Bu sporcuların pek çok önemli sorunları bulunuyor. Bunlardan birisi kamp ve yarış dönemleri için izinli olmalarından dolayı okul başarıları azalıyor. Getirmiş oldukları izin kağıtlarına rağmen bazı derslerden devamsız sayılıyorlar. Özellikle Üniversitede okuyanlar, hatta spor bilimlerinde eğitim alanlar bile bu durumdan son derecede olumsuz etkileniyorlar.
Onları kampa çağırıyoruz, günde en az iki kez antrenman yapıyorlar, sosyal açıdan izole oluyorlar ama bir de maç kazanacaksınız, yarış kazanacaksınız diye zorluyoruz. Başarılı bir şekilde ülkeye dönünce, okula vardıklarında birçok dersten devamsızlıklarını görüyorlar. Böyle olunca, bir sonraki yarışlarda bu gençleri nasıl motive edeceğiz?
Yönetici olduğum dönemlerde bu şekildeki öğrencilerimin mutlaka görevli-izinli sayılmalarını sağlamak için her türlü kurul kararını alır, üst yönetime bildirir idim. Ama onların yarış veya müsabakalardan döndüklerinde derslerden geri kalmamaları için diğer programların derslerine girmelerini tavsiye ederdim. Böylelikle, görmedikleri derslerden uzak kalmalarını bir ölçüde engellemeye çalışırdım.
Buraya kadar yazdıklarım, işin eğitim-öğretim boyutunda olanlar içinde yer alıyor. Şimdi bir başka tarafını birlikte etüt edelim: Ülkemiz spor teşkilatı milli olan sporcuları her ay belirli miktarlarda millilik bursu vermektedir. Milli sporcularımız kazandıkları özellikleri kaybetmemeleri için her gün antrenman yapmak zorundadırlar.
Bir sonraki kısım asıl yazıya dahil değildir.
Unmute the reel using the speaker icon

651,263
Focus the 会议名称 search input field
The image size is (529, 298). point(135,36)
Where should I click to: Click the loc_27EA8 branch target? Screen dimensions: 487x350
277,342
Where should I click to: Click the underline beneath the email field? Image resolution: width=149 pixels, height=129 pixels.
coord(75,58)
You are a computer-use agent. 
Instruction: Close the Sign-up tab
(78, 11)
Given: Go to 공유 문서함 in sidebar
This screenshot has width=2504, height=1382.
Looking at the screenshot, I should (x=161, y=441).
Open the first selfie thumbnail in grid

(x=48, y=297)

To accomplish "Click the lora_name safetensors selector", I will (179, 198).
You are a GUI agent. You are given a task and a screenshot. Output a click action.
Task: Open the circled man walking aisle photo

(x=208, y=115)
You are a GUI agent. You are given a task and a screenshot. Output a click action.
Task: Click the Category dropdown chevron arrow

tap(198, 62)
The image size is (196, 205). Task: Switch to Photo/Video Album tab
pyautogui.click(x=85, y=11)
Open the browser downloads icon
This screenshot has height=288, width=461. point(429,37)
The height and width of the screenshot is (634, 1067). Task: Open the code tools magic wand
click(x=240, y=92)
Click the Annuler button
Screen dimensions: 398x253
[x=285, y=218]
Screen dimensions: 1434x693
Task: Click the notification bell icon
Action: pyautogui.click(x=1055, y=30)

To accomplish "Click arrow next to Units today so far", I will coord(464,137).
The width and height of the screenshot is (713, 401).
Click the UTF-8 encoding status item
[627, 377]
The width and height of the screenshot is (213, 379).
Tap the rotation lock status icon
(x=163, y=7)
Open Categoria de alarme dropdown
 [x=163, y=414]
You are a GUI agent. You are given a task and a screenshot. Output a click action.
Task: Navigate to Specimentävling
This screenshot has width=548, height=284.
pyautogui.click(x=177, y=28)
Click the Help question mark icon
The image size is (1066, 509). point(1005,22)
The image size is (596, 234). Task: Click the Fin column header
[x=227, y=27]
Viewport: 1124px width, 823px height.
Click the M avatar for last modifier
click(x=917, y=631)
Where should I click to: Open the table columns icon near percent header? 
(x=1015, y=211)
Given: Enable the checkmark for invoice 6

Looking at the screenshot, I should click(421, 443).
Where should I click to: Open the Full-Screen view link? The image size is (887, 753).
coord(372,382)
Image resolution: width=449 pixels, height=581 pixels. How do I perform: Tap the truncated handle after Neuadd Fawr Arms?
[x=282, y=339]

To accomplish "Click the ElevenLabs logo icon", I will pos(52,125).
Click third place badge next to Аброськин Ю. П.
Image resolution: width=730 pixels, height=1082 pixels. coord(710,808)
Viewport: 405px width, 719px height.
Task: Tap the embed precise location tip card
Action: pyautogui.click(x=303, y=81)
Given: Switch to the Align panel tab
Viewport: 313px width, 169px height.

Bu, hangi alanda eğitim görmeleri ile ilişkili değildir. Ama spor dışı alanlarda olanların çok ciddi sıkıntıları bulunmaktadır.
Bunlardan birini üzülerek sizlerle paylaşıyorum: Öğrenci sporcumuz bir şehrimizde Diş Hekimliği Fakültesinde okuyor. Eğitim tam gün olduğu için bu öğrenci ancak akşamları antrenman yapabilme şansına sahip. Fakat antrenman için gittiği salondaki saat diliminde öğretim elemanları çalışıyor. Öğrenci olduğu için kabul edilmiyor. Milli olduğunu ve kazandığı sportif özelliklerini kaybetmemek için mutlaka antrenman yapması gerektiğini söylemesine rağmen çabaları kabul görmüyor. Sonunda performansı düşüyor ve bu tablo onun millilik bursunun da kesilmesine yol açıyor.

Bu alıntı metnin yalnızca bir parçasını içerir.